A Generalizable Deep Learning Model for Real-Time CT Generation from a Single Projection for Lung Cancer Radiotherapy
Abstract
Purpose
Respiratory during lung cancer radiotherapy causes tumor and organ motion, increasing uncertainties of absorbed doses, while current image-guided methods cannot provide real-time volumetric CT during treatment. We proposed a generalizable deep learning model, SP2V (Single Projection to Volume), for real-time CT generation from a single CBCT projection and evaluated its image quality and anatomical accuracy in comparison with other methods.
Methods
The 4DCT from 150 lung cancer patients were collected. Cone-beam projections at 0° were generated and divided into training (105), validation (15), and testing (30) set. Deformation vector fields (DVFs) were obtained by registering the end-exhale phase to other phases using TransMorph. SP2V, combining CNN and Transformer architectures, takes the reference CT and paired projections as input to estimate DVF for target CT generation. SP2V was compared with 3DUnet and CT-to-CT deformable registration–based methods (Elastix and TransMorph). Loss functions included CT MSE, DVF MSE, and DVF smoothness, with ablation experiments for choosing the optimal training objective.
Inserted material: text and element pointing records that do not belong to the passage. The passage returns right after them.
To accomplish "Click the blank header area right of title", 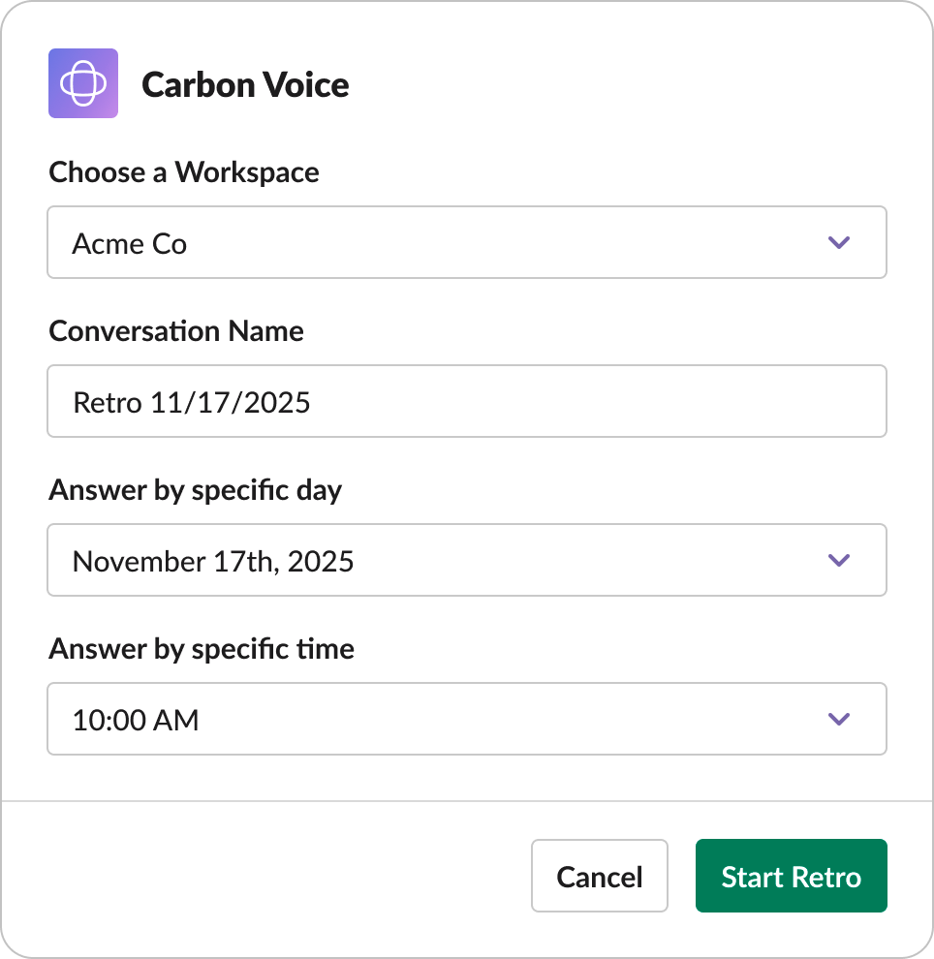I will pyautogui.click(x=630, y=85).
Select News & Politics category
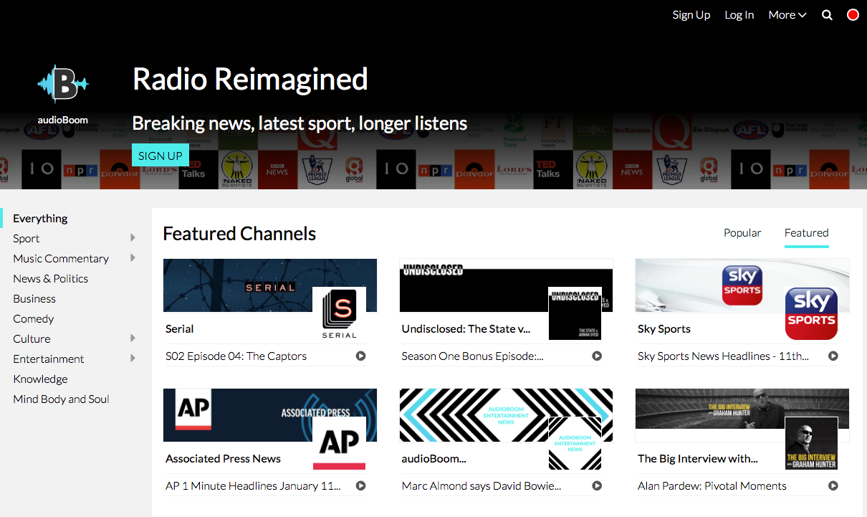 coord(51,278)
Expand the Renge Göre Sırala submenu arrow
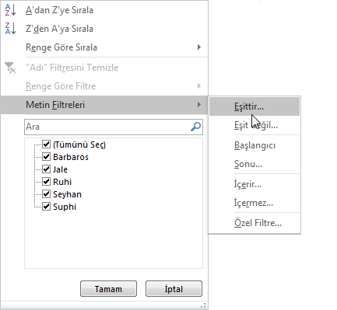The width and height of the screenshot is (337, 310). [x=199, y=47]
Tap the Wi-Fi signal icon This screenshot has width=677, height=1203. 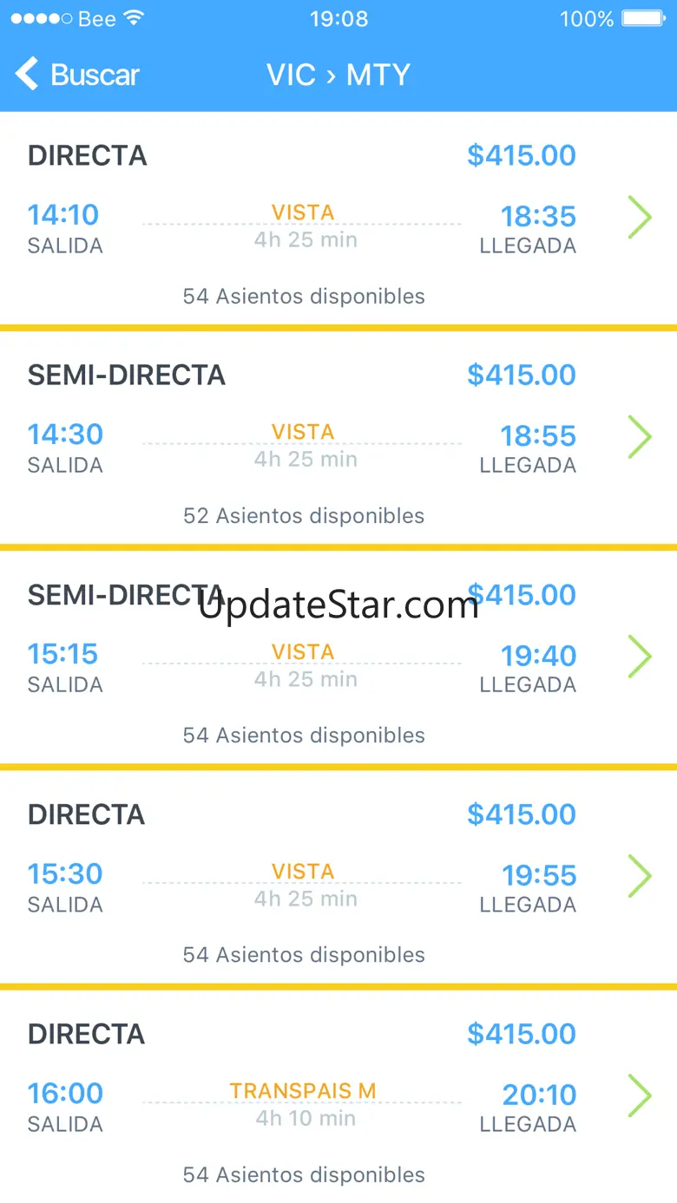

Evaluation metrics included MAE, PSNR, SSIM, Dice and HD95 for GTV, Lung Dice, and the number of voxels with negative Jacobian determinant.
Results
SP2V trained with CT MSE and DVF MSE achieved the best overall performance an inference time of 10 ms, producing smooth deformations (Jacobian < 0 voxels: 24.9), high image quality (MAE: 9.88 HU, PSNR: 37.4 dB, SSIM: 0.971), and accurate anatomy preservation (GTV Dice: 0.813, HD95: 4.56 mm, Lung Dice: 0.975), outperforming 3DUnet across all metrics. Compared with Elastix and TransMorph, SP2V showed better MAE and Lung Dice against Elastix, inferior image quality and GTV accuracy, but more physically consistent DVFs with fewer folding voxels.
Conclusion
SP2V provided real-time generation of high-quality thoracic CT from a single CBCT projection without patient-specific training, with high anatomical accuracy and physically plausible deformations, demonstrating its potential for CBCT-based real-time CT-guided adaptive radiotherapy.